Stored records:
=====

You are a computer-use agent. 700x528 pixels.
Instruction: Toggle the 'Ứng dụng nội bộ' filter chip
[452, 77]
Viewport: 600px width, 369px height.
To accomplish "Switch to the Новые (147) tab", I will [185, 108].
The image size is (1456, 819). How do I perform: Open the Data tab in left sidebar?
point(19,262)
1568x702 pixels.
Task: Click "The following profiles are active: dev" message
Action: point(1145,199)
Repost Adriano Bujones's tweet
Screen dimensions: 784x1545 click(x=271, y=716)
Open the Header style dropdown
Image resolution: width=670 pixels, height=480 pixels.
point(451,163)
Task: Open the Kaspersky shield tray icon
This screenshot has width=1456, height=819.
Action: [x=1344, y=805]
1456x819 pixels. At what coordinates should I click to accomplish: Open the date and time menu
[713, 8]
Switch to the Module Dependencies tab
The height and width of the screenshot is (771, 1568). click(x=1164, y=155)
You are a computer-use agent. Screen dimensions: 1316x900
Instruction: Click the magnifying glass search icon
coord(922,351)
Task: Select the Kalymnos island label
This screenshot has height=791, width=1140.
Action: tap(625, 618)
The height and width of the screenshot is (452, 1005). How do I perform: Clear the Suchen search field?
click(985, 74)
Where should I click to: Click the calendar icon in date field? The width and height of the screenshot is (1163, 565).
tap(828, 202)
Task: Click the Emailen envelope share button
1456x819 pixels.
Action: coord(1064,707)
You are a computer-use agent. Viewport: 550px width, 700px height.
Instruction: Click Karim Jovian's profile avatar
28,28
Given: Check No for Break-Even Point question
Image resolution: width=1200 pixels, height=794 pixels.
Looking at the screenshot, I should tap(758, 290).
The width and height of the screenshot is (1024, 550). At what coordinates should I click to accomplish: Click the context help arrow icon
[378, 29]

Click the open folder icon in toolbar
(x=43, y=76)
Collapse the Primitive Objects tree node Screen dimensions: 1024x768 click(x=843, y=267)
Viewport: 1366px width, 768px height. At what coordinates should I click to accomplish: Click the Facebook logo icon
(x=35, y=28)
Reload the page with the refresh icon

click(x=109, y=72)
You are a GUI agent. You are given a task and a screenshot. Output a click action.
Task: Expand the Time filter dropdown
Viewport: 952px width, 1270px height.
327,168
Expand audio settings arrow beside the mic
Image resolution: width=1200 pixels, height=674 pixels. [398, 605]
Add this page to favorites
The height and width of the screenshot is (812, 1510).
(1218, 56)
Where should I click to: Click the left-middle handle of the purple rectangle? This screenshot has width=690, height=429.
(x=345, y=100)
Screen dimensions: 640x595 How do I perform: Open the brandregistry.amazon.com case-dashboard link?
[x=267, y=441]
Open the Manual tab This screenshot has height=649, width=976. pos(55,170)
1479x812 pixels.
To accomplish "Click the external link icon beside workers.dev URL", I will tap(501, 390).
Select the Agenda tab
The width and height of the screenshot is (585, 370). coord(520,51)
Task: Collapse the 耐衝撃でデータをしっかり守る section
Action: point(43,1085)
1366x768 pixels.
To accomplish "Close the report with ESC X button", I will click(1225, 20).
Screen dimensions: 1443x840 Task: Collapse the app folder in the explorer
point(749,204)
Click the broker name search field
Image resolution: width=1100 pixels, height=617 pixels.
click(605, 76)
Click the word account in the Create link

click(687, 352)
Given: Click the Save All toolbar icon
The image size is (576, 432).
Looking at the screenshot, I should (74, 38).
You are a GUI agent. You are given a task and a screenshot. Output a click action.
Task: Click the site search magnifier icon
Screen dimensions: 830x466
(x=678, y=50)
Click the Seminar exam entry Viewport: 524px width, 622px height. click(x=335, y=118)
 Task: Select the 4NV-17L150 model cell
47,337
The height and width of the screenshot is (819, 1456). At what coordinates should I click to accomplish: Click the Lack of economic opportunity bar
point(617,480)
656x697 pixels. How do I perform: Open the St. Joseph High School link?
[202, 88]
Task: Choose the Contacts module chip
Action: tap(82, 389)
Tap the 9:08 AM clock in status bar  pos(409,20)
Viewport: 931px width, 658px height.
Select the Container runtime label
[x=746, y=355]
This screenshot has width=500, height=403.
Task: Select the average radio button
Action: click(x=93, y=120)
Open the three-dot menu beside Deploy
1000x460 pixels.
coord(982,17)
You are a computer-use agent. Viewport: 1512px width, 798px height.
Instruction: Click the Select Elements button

=====

GIVEN EXERCISE:
Repeat word for word the lines from the start of the stored records through the line that contains "tap(828, 202)", including that line.

SOLUTION BELOW:
You are a computer-use agent. 700x528 pixels.
Instruction: Toggle the 'Ứng dụng nội bộ' filter chip
[452, 77]
Viewport: 600px width, 369px height.
To accomplish "Switch to the Новые (147) tab", I will [185, 108].
The image size is (1456, 819). How do I perform: Open the Data tab in left sidebar?
point(19,262)
1568x702 pixels.
Task: Click "The following profiles are active: dev" message
Action: point(1145,199)
Repost Adriano Bujones's tweet
Screen dimensions: 784x1545 click(x=271, y=716)
Open the Header style dropdown
Image resolution: width=670 pixels, height=480 pixels.
point(451,163)
Task: Open the Kaspersky shield tray icon
This screenshot has width=1456, height=819.
Action: [x=1344, y=805]
1456x819 pixels. At what coordinates should I click to accomplish: Open the date and time menu
[713, 8]
Switch to the Module Dependencies tab
The height and width of the screenshot is (771, 1568). click(x=1164, y=155)
You are a computer-use agent. Screen dimensions: 1316x900
Instruction: Click the magnifying glass search icon
coord(922,351)
Task: Select the Kalymnos island label
This screenshot has height=791, width=1140.
Action: tap(625, 618)
The height and width of the screenshot is (452, 1005). How do I perform: Clear the Suchen search field?
click(985, 74)
Where should I click to: Click the calendar icon in date field? The width and height of the screenshot is (1163, 565).
tap(828, 202)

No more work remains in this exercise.